In the current debate on independence, journalists and commentators regularly claim that “devo max” is the favoured option of a majority of the Scottish people, and some express an expectation that this will be the result of inter-party discussions between unionists that have been promised by Gordon Brown in the event of a No vote. In recent days, there has even been talk of “devo supermax”. This is strange. Very few people actually know what devo max means.

It is in fact an independent model which was proposed by the Scottish National Party (SNP) as a fallback position for independence. None of the three main unionist parties supported devo max in their proposals over the past year for transferring more powers to Scotland if it stays in the union.

The Scottish government sees devo max as a means of acquiring fiscal powers to promote economic growth through a more competitive tax regime. It set this out in a 2009 paper, proposing a model which they call full fiscal autonomy.
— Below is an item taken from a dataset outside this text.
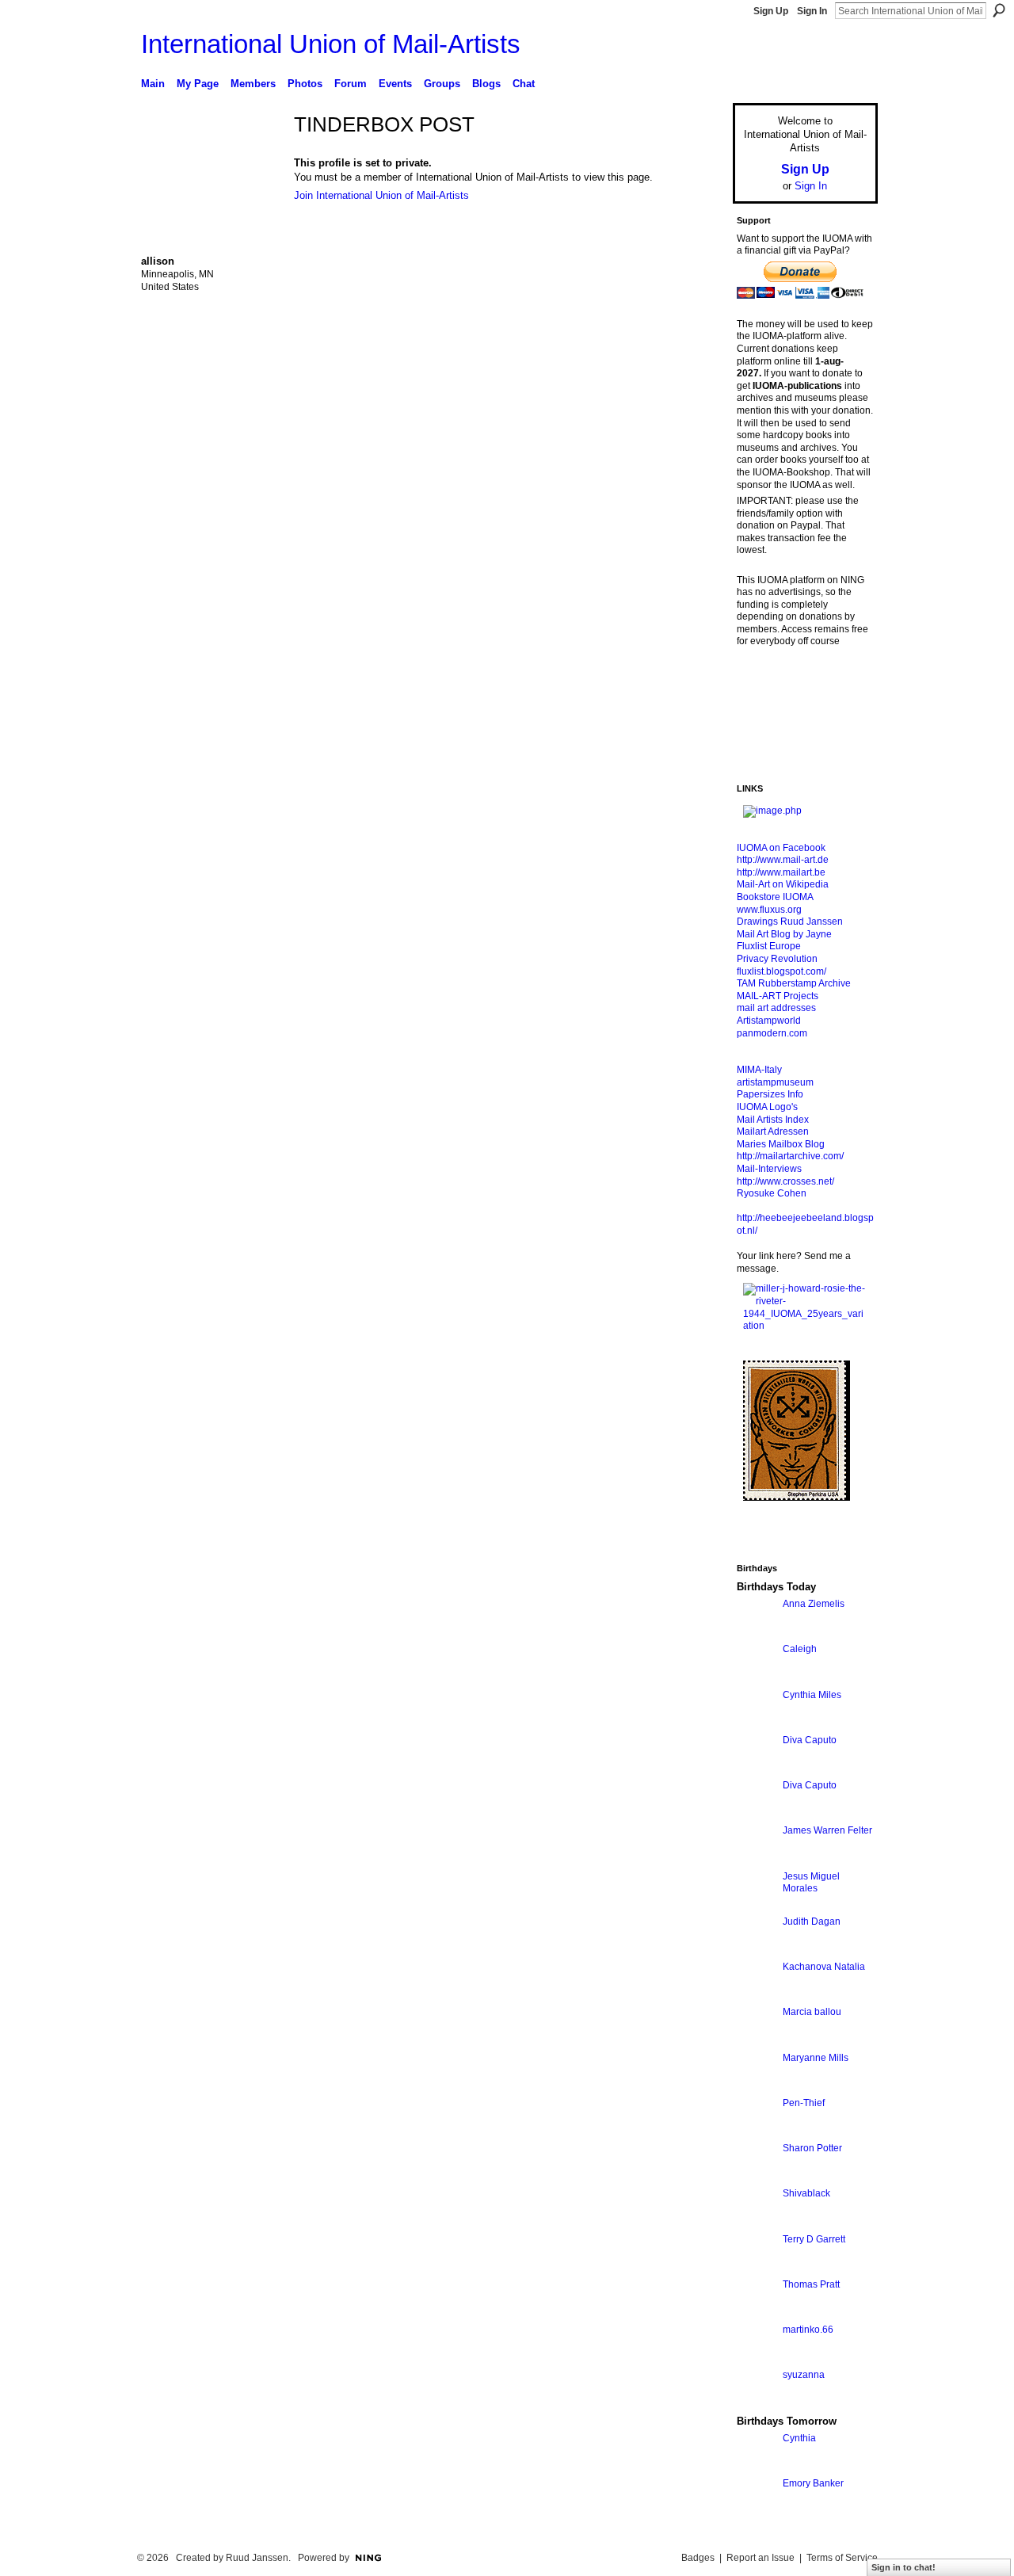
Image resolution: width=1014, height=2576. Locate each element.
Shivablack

This would make the Scottish parliament responsible for raising, collecting and administering the vast majority of revenues in Scotland – and the vast majority of spending. The Scottish government would make a payment to the UK government for common services such as defence and foreign affairs. The 2009 report described this as “the maximum form of tax and policy devolution short of independence”.

Why devo max is unworkable

The problem is that this is an entirely theoretical model which is incompatible with the British system. This is why it was rejected by the Calman commission, the body set up to look at the options for extending devolution in Scotland. Any additional powers for the Scottish parliament need to be compatible with a fiscal framework that is based on a highly integrated economy with common economic and fiscal policies; a free market in goods and services, capital, labour and knowledge; and similar standards of welfare benefits and public services funded by pooled taxes.
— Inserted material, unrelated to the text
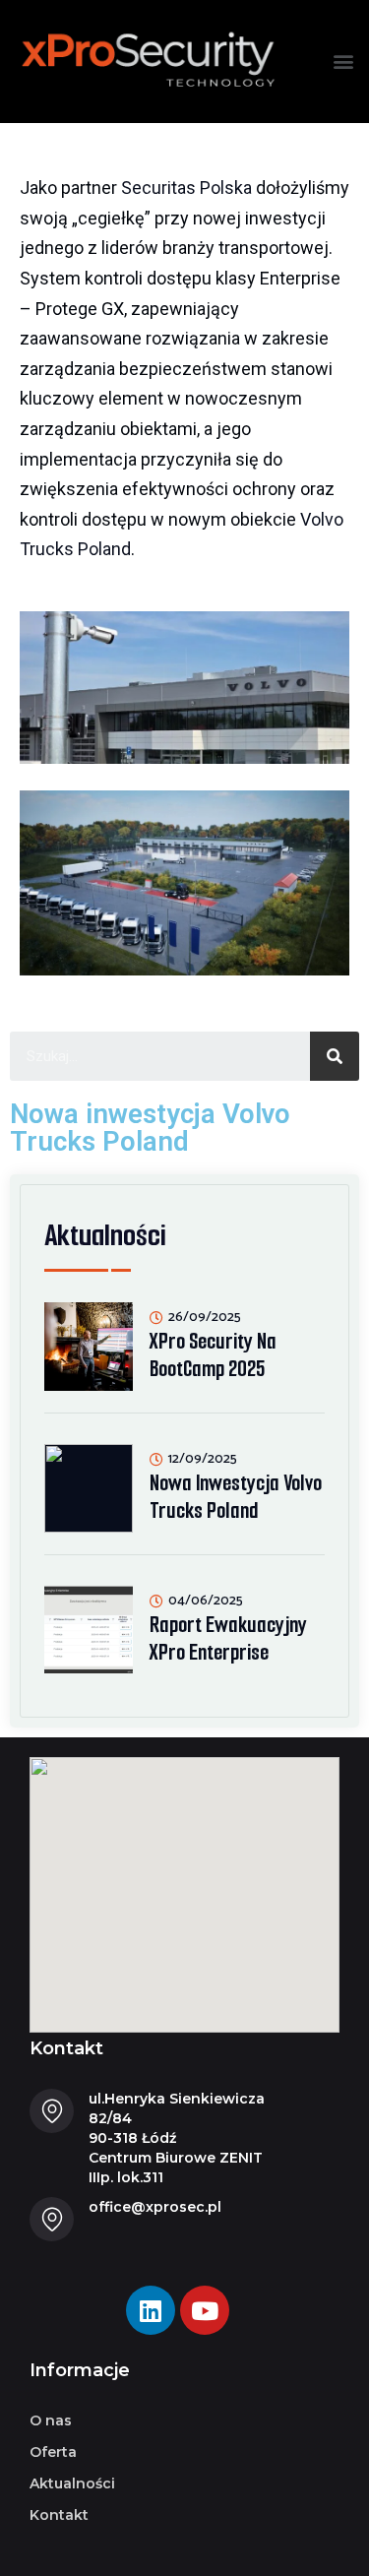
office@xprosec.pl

The current UK treasury model is expenditure-based. Budget allocations are made to UK departments and devolved administrations to meet their objectives. This avoids wasteful tax competition, and funding is transferred automatically to assist areas that raise lower levels of taxes than the average.

By contrast, the notion of full fiscal autonomy is tax-based. It means there is no money redistributed from the centre to help boost areas in need. But in particular, the SNP’s obsession with corporation-tax cuts would clearly be unacceptable to the rest of the UK. Calman rejected it as disruptive to the UK economy and to the management of government finances. The same would obviously go for handing over control of VAT or North Sea revenues (which are counted separately from the rest of corporation tax revenues).

The scope for tax variation in the UK is limited. Nor is there any evidence to support the SNP view that this would provide growth. The Scottish government’s own assessment of the impact of its flagship policy of cutting corporation tax is based on economic modelling – an imprecise science. In fact this produces a growth of only 1.4% over 20 years, or 0.07% per annum. This is trivial. It is reckless to argue for this change.

Bye, bye, Barnett

Moving the UK to full fiscal autonomy would end the Barnett formula, the system for transferring spending from London to Scotland, Wales and Northern Ireland. It consistently delivers higher spending to all three devolved administrations. The devo max model would result in real deficits that each administration would have to fund.

What would be beneficial would be some form of Calman plus, with greater control over income tax for accountability purposes and for example through devolution of housing benefit which would permit more efficient housing policy (this would enable the UK to keep the Barnett formula). This is essentially what the three main unionist parties are offering. Scotland has a very high level of welfare spending, which will grow, and therefore benefits from the pooling of resources.

It’s not possible for the unionists to go much further than their existing positions on increased powers without undermining the whole expenditure-based system. What is possible is to reach a swift agreement on new Calman-plus powers that can be implemented shortly after Scotland decides to stay in the union.